* EXERCISE TASK: Rewrite only the part that opens with the line containing "Task: Open team name 皇家社会" and closes with the line containing "Viewport: 1295px width, 1768px height.", putting "club name" in place of "team name" and leaving everything else unchanged.

* MATERIAL FOR THIS EXERCISE:
+-------+

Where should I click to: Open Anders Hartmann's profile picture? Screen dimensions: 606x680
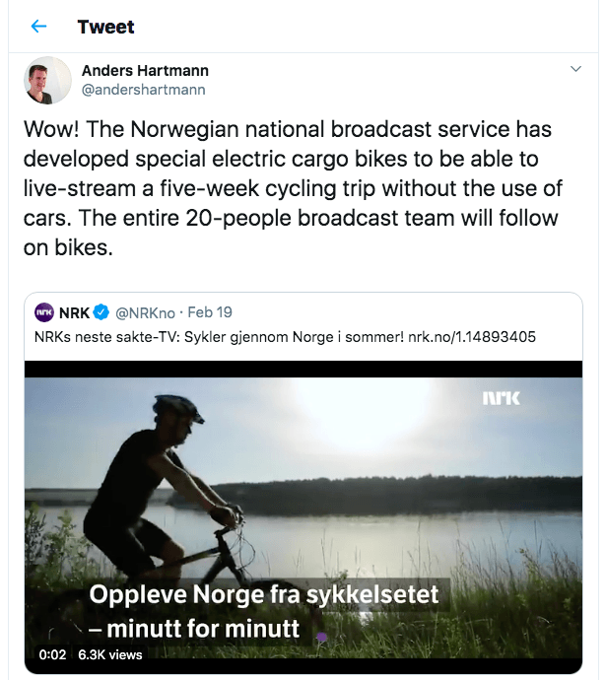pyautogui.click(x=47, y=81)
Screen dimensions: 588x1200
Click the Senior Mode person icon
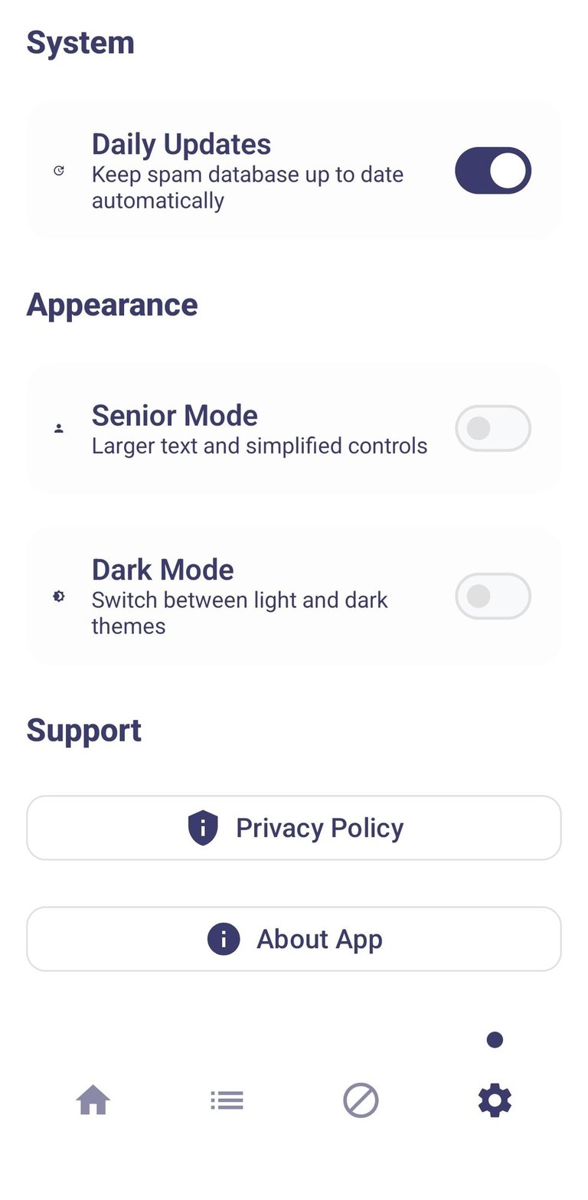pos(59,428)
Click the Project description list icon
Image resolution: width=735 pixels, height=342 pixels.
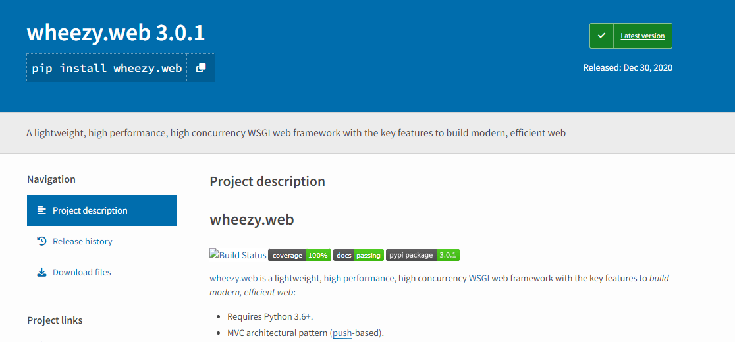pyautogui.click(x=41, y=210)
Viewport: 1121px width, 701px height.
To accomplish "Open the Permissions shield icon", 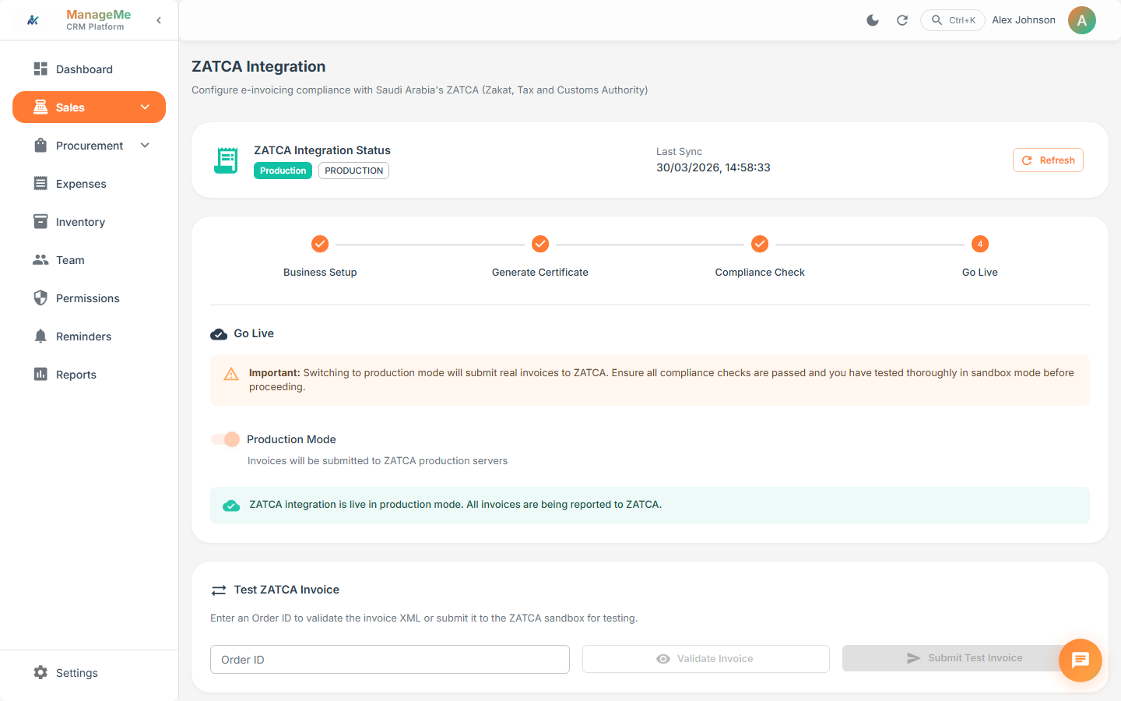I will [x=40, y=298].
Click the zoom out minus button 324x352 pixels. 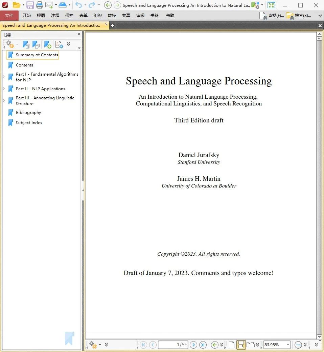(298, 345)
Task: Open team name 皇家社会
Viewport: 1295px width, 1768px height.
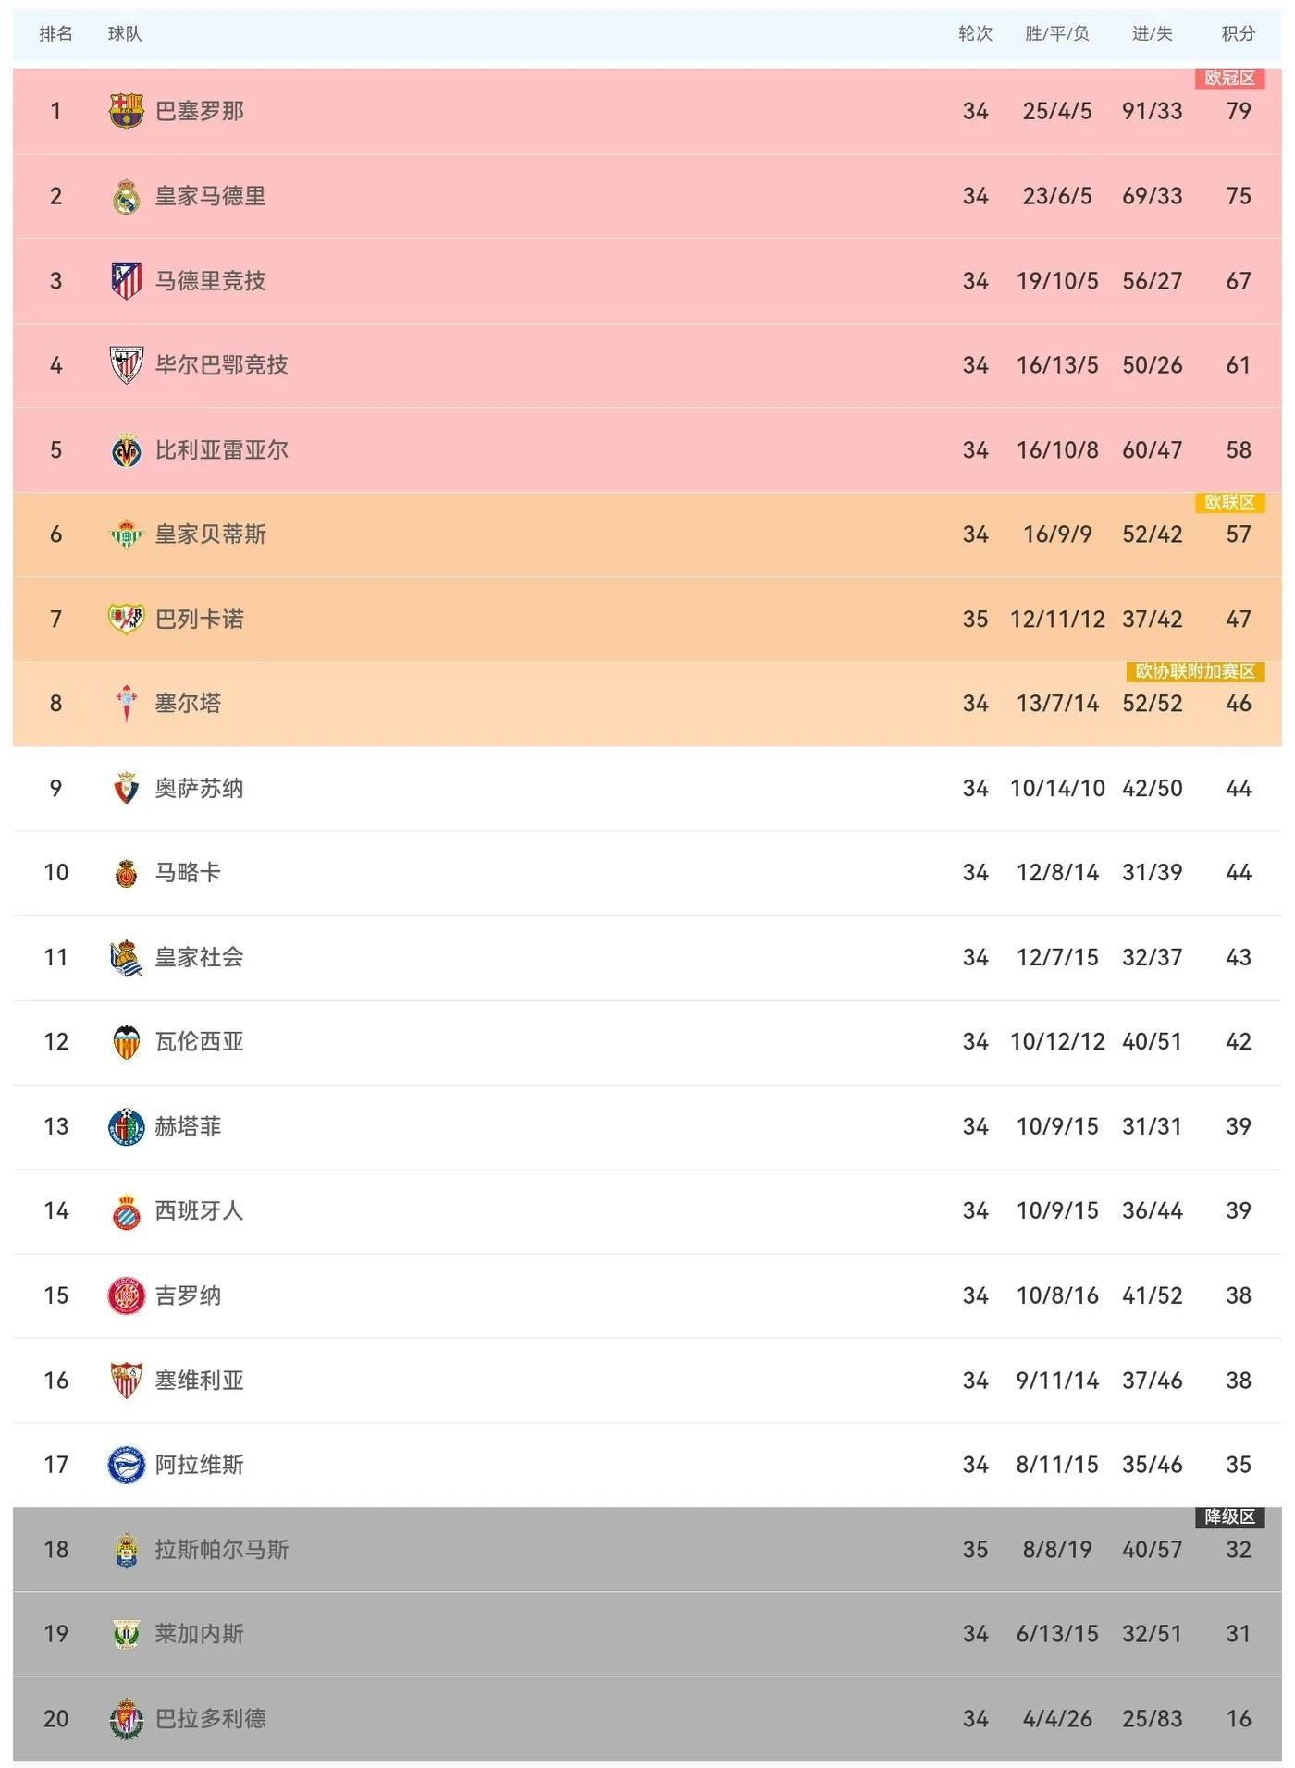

+-------+

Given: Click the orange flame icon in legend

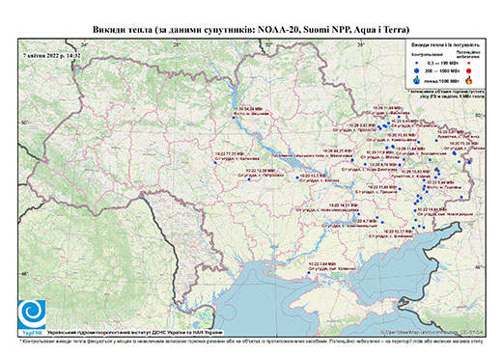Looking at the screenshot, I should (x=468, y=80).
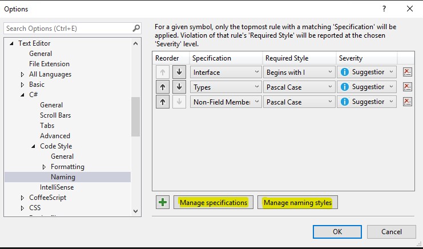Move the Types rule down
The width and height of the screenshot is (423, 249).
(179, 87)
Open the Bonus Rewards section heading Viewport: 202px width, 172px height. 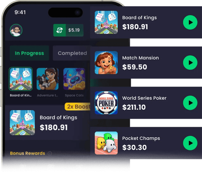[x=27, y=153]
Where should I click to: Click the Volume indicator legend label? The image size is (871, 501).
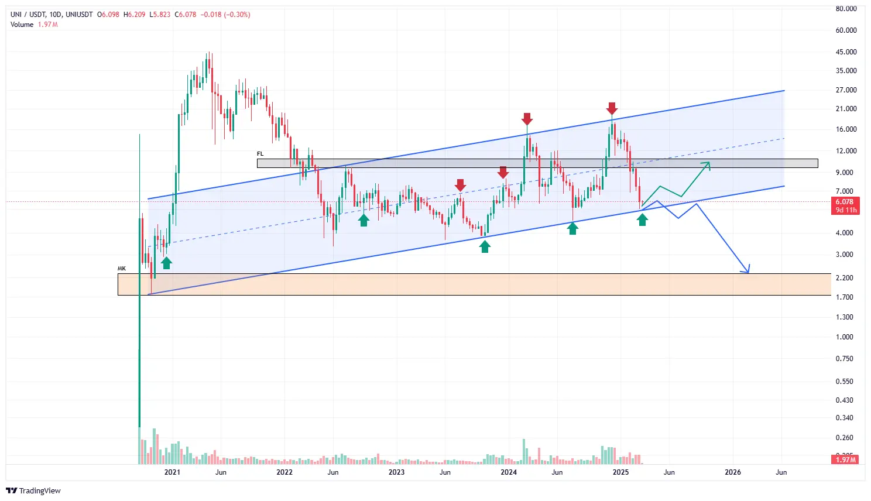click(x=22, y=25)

+-------+

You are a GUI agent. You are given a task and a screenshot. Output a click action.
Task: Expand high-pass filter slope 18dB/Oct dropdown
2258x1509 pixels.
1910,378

+-------+

* SOLUTION:
Task: Open club name 皇家社会
Viewport: 1295px width, 1768px height.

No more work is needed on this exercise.